Lamentablemente, centrarse en el individuo o -peor aún- en sus dichos específicos con suerte lo dejará en vergüenza frente a la porción más educada de lectores, personas que, para empezar, están probablemente lejos de dejarse llevar por tales ridículos postulados (además parece que, si hablamos de vergüenza, el hombre tiene bastante poca). En el mejor de los casos el canal podría sacarlo del aire para evitar más problemas, lo cual no es nada seguro de ocurrir ya que, lo que más le ha traído la controversia al programa, es rating, y en el milagroso caso de que se diera, más temprano que tarde llegará otro a su reemplazo (cosa que no creo le preocupe demasiado a Soto, quien ya tiene todas sus horas copadas hasta el segundo semestre).
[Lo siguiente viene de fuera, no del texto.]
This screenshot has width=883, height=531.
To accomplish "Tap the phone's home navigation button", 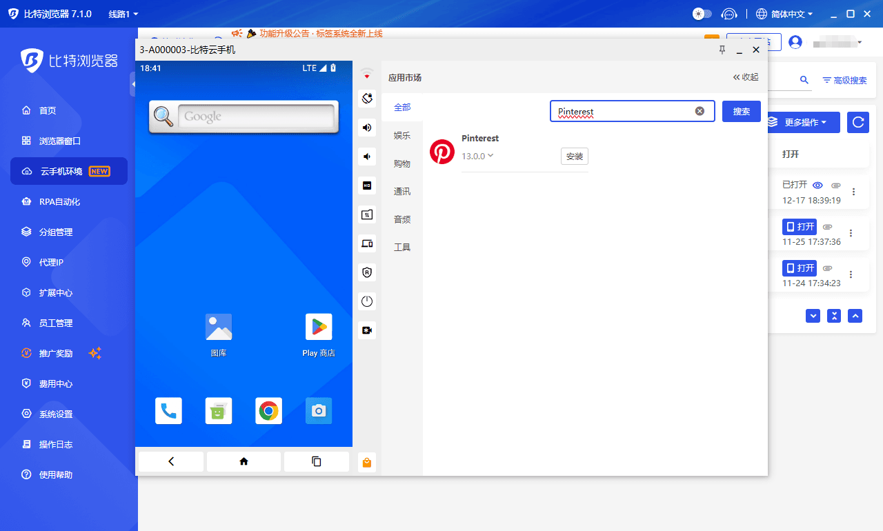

Por otra parte, las discusiones intelectuales que solemos tener sobre la responsabilidad de los medios tienen poco efecto en el mundo real, uno que está dirigido por el libre mercado y en donde sigue siendo más lucrativo simplemente entregarle a la gente lo que quiere, por mucho daño que esto le pueda causar. De seguro la multa que podrían llegar a pagar (en caso de que una denuncia fructificara), no es nada en comparación con el aumento en dividendos por advertisement que tendrán estas semanas. No hay publicidad mala dicen.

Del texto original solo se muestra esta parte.